Fue en mi coche, con los niños. Phoebe volvió al porche, mientras Ron y yo nos disponíamos a fregar los cacharros, y no me mordí la lengua. En cuanto nos quedamos solos, le conté mis sospechas y le pregunté a las claras qué sabía del asunto.

—No mucho —respondió, con los largos brazos metidos hasta el codo en la pila llena de agua jabonosa—. Yo trabajo sobre todo en embalaje y transporte, en el garaje y la zona de carga. Eso está al otro lado de la fábrica.

—¿Habéis hablado de algo?

—Hablamos de coches, barcos y deporte.

—¿Y nadie pronuncia las palabras «mercurio», «contaminación» o «normativa»?

No contestó; se limitó a enjuagar una fuente y a pasármela.

—¿Hay una tendencia de mala salud en la fábrica? —probé a preguntar.

Cuando empezó a restregar la fuente del horno con un estropajo, al parecer dispuesto a dejarlo correr, le pregunté si me lo contaría si se enteraba de algo.

Entonces me miró, con los ojos llenos de afecto, pero muy serio.

—Me caes bien, chata. A veces te he defendido, cuando pensaba que Sabina era demasiado dura contigo, pero esto es distinto. Esto es nuestra vida. Incluso si supiera algo, que no lo sé, hay demasiado en juego.

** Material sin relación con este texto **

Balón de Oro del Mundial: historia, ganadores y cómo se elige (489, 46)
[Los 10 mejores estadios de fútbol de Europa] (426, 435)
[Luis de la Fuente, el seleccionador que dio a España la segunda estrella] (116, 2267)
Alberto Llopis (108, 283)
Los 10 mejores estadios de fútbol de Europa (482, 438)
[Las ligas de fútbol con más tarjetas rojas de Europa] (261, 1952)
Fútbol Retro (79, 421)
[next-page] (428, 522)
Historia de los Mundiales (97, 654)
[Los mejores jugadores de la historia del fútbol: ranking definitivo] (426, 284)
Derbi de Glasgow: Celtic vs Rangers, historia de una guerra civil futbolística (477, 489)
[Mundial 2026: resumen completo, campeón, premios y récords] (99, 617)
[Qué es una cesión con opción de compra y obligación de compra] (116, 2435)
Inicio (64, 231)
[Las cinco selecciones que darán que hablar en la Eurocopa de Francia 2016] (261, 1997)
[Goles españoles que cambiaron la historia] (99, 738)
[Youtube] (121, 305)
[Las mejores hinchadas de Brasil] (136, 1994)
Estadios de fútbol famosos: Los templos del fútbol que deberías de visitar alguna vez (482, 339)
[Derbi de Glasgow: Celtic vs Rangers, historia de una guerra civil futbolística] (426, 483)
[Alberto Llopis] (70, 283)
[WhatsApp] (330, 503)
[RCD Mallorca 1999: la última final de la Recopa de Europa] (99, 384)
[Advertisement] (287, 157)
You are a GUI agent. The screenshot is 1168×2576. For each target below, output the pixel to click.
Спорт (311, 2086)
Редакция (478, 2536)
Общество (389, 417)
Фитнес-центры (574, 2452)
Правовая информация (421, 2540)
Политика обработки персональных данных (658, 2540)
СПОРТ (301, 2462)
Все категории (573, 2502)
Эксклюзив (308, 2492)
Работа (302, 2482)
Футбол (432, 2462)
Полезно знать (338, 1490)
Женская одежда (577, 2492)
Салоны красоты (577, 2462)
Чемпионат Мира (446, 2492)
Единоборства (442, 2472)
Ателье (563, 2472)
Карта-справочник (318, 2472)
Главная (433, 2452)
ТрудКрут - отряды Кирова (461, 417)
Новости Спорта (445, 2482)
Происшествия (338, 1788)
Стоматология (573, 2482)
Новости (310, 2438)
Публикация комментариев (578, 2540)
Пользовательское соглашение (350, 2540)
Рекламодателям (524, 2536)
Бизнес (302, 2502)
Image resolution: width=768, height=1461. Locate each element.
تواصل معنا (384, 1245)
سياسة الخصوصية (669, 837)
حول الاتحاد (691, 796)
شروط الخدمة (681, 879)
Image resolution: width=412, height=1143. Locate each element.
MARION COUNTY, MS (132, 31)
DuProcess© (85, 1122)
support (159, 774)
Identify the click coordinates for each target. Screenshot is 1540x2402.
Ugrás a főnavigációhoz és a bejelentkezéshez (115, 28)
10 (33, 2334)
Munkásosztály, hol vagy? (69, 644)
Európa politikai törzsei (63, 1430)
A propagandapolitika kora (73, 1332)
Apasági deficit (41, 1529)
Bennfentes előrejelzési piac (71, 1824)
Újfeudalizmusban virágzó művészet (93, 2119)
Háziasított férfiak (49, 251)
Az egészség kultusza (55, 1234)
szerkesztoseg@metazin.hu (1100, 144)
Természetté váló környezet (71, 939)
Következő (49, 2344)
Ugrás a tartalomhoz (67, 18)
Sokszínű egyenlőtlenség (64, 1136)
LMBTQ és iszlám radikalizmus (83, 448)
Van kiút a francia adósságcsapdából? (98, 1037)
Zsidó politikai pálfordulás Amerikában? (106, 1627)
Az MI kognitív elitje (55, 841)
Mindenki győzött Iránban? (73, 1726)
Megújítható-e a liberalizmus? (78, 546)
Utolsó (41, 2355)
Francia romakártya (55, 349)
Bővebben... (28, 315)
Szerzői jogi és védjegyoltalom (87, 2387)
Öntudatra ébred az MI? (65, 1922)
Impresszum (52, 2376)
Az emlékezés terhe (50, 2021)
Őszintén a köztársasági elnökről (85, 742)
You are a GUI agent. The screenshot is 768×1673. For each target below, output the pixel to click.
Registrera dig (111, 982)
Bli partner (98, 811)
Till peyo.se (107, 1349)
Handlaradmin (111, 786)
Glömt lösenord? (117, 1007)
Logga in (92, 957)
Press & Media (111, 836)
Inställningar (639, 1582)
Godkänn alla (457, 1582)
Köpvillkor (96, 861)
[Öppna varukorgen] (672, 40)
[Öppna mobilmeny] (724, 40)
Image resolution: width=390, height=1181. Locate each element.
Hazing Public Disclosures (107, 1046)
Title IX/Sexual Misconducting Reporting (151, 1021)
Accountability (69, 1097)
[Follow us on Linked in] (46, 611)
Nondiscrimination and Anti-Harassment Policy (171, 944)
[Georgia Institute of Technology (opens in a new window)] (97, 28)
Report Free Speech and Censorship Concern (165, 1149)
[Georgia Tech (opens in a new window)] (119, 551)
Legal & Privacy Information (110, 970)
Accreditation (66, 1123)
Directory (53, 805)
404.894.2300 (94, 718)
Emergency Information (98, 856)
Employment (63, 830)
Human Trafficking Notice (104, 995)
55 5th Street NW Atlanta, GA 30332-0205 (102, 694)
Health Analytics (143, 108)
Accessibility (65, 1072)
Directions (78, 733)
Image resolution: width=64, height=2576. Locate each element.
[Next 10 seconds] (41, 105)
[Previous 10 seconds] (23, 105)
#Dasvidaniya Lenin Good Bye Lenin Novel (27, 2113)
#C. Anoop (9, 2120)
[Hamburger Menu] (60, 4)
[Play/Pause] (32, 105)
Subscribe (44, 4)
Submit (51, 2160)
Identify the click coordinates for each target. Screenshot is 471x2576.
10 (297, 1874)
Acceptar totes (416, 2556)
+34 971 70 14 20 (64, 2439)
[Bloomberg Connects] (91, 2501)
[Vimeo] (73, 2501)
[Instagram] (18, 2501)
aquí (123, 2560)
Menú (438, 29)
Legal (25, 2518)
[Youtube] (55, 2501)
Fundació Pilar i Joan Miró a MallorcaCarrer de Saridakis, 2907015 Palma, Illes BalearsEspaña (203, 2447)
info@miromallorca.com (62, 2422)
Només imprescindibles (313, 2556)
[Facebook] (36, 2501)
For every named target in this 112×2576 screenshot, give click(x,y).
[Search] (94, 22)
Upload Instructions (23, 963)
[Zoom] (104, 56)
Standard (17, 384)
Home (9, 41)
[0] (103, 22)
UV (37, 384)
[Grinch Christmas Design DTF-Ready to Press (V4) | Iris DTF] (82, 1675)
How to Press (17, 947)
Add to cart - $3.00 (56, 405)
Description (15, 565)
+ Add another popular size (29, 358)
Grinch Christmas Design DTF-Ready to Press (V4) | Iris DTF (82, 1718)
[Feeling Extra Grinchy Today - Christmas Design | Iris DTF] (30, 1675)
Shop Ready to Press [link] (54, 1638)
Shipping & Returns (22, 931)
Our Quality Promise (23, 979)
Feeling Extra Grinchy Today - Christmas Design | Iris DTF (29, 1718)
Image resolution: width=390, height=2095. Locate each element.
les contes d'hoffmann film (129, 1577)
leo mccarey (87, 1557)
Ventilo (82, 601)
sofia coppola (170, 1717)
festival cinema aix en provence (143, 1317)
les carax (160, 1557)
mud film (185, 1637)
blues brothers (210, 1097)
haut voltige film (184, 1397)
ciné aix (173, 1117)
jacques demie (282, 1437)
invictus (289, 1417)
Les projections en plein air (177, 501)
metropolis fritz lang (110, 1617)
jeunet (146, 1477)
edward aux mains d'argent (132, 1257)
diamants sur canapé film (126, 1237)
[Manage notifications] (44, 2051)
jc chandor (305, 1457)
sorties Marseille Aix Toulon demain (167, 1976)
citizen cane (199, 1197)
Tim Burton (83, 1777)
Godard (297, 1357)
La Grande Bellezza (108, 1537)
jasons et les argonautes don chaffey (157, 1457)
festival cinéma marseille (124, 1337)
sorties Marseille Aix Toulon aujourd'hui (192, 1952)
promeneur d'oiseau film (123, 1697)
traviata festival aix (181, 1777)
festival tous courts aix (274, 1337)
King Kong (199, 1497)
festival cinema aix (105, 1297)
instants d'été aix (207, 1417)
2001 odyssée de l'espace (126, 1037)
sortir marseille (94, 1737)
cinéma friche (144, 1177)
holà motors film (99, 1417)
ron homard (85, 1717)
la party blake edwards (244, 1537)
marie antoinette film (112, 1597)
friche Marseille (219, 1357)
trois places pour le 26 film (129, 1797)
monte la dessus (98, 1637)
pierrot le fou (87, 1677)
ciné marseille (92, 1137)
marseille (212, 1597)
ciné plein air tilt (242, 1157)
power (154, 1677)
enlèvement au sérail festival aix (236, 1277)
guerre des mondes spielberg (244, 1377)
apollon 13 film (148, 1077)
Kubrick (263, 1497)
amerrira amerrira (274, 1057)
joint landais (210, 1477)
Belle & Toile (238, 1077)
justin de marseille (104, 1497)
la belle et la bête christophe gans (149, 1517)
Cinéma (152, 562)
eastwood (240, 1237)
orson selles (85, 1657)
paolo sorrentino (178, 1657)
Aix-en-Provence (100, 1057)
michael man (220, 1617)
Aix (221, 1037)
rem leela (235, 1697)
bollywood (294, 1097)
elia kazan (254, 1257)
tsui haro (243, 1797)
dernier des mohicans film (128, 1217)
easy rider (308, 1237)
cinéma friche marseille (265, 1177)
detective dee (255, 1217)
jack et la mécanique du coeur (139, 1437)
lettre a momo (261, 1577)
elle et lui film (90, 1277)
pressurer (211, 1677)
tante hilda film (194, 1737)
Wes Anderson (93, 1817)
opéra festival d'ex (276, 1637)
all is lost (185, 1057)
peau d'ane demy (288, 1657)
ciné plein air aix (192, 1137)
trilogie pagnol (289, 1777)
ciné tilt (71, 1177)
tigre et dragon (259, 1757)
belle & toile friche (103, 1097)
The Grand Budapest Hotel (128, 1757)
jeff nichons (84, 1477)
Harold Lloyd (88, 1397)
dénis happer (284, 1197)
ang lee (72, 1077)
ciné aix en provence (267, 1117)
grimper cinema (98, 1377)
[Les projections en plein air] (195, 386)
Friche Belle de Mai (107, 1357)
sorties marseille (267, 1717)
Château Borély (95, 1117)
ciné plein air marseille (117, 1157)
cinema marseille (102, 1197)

—¿Más que la vida y la muerte? —pregunté atónita. Habría pendo que nada es más importante que la vida y la muerte, pero no era sino otra premisa mía, para refutar, la cual Ron me ofreció con toda calma, la VERDAD N.o 5:

—¿Más que la vida y la muerte? Pues claro. Mi trabajo y mi mujer. Sin ellos, de todos modos estaría muerto. Tú no comprendes el poder que tienen los Meade. Pueden hundirnos.

—Claro que lo comprendo. Lo comprobé en su momento.

—Cuando tenías dieciocho años. Para mí es diferente, Annie.

—Pero ¿y el mercurio? —le pregunté, porque me parecía lo esencial—. Sí, tienes una familia, pero ¿y su salud?

—Míralos. Están bien. Tengo mucha suerte —dijo, y volvió con la fuente del horno.

Al volver a casa aquella noche, me sentía tan confundida y perdida como aquella misma mañana. Desanimada y con necesidad de que alguien me subiera la moral, me conecté a la red para consolarme con los amigos, pero primero tuve que tragarme el spam de costumbre. Señalé los más sospechosos… y me detuve. Había uno que destacaba entre todos. El nombre de usuario era «Azul Azul», y el dominio, tino muy corriente. Yo no conocía a ningún «Azul Azul», pero el asunto me dejó de piedra: «Sé lo de la fábrica».

A lo mejor era un anuncio de una fábrica de cualquier cosa; podía ser un aserradero, una fundición de acero, o algo enfermizo, como una fundición de personas. Podía llevar un virus, me dije.

Pero si alguien tenía información sobre nuestra fábrica, yo quería esa información.

Lo abrí, más decidida que nunca en mi vida.